§ **Texte retenu**:

+ + +

La mairie prétexte le délabrement imaginaire des lieux (ne pas confondre avec le délabrement de l’imaginaire de ses technocrates) et la pauvreté de la ville (contre la pauvreté intellectuelle de ses richards) afin de bénéficier des fonds de reconversion européens qui financeront en partie le projet. À défaut d’éthique, ces gens-là savent compter. Ainsi la réhabilitation du site prévoit un projet immobilier de construction d’un parc de logements de haut standing (et donc de haut rapport financier) à la place d’anciens ateliers sur des parcelles publiques bradées par la mairie au profit d’entrepreneurs privés. La Cité du Design, reflétant une vision pécuniaire de l’art au service de l’embourgeoisement du centre, connaîtra comme premier directeur François Mouly, ancien professionnel du marketing immobilier chez Decaux (à qui l’on doit les arrêts de bus des Champs Élysées) En échange de fournir sa prestigieuse main d’œuvre, cette même pimpante entreprise sera remerciée en héritant du contrat de décoration et mobilier urbain du nouveau site... Oups ! Se révélant incompétent dans ses fonctions de chéfaillon de boudoir, Mouly, sans toutefois avoir à déplorer la perte d’une rémunération astronomique, sera remplacé par la candidate initiale proposée par les Verts, Elsa Frances... éco-designeuse chez Thompson (eh ! oui, ça existe des industriels écolos !) Thiollière, maire de droite ?

+ + +

Dans le texte sur la Cité du Design, qui succède à François Mouly à la direction ?

§ **Données fournies**:

+ + +

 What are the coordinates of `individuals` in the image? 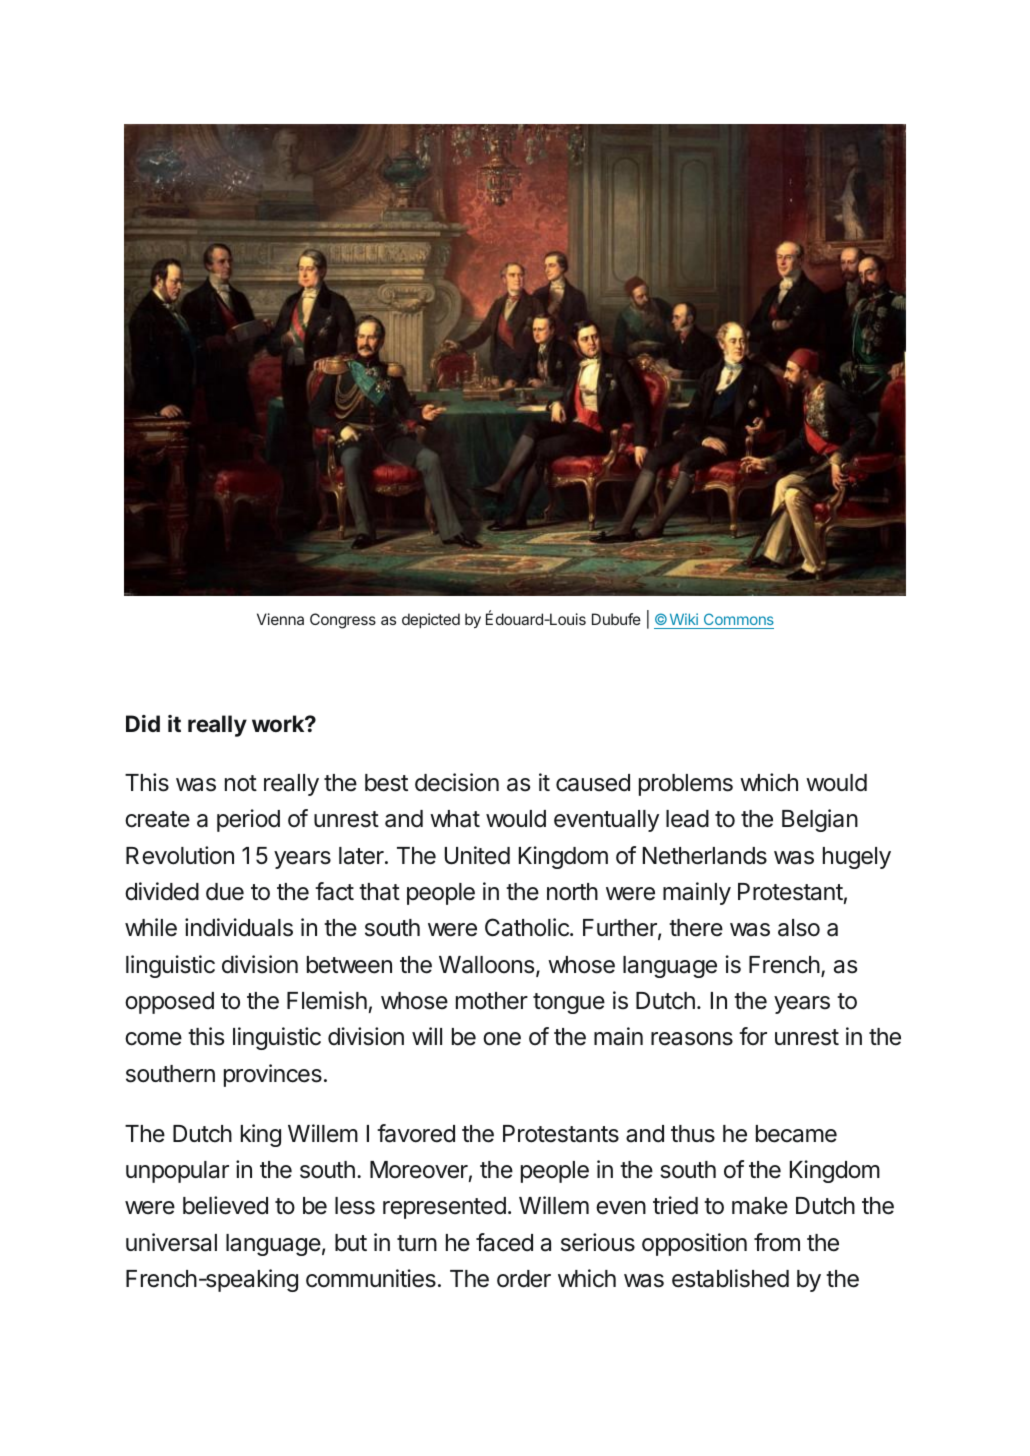 It's located at (239, 927).
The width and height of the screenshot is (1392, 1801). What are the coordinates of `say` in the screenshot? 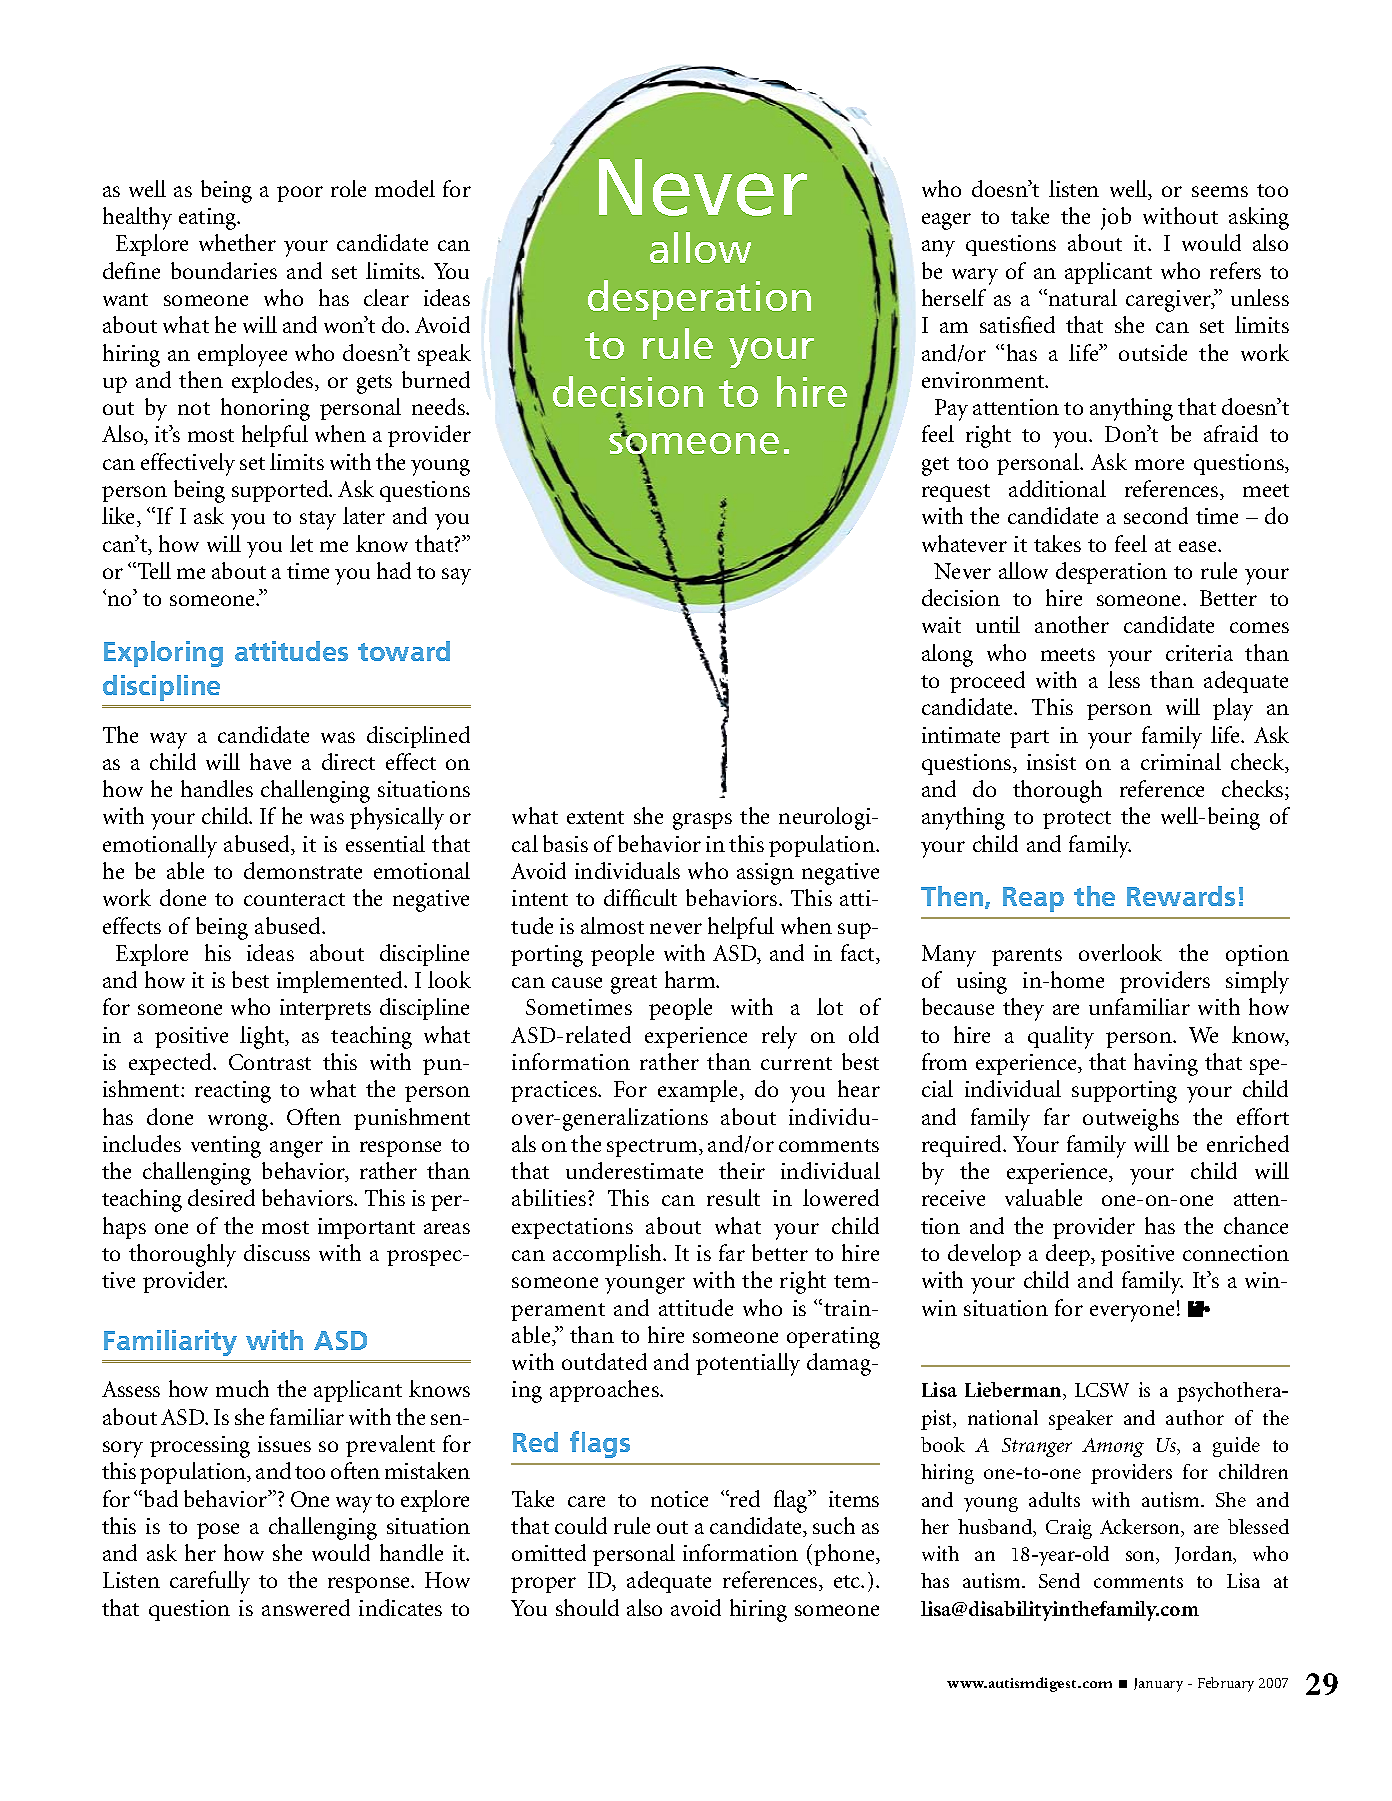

+ + +

§ **Réponse attendue**:
Elsa Frances, éco-designeuse chez Thompson et candidate initiale proposée par les Verts.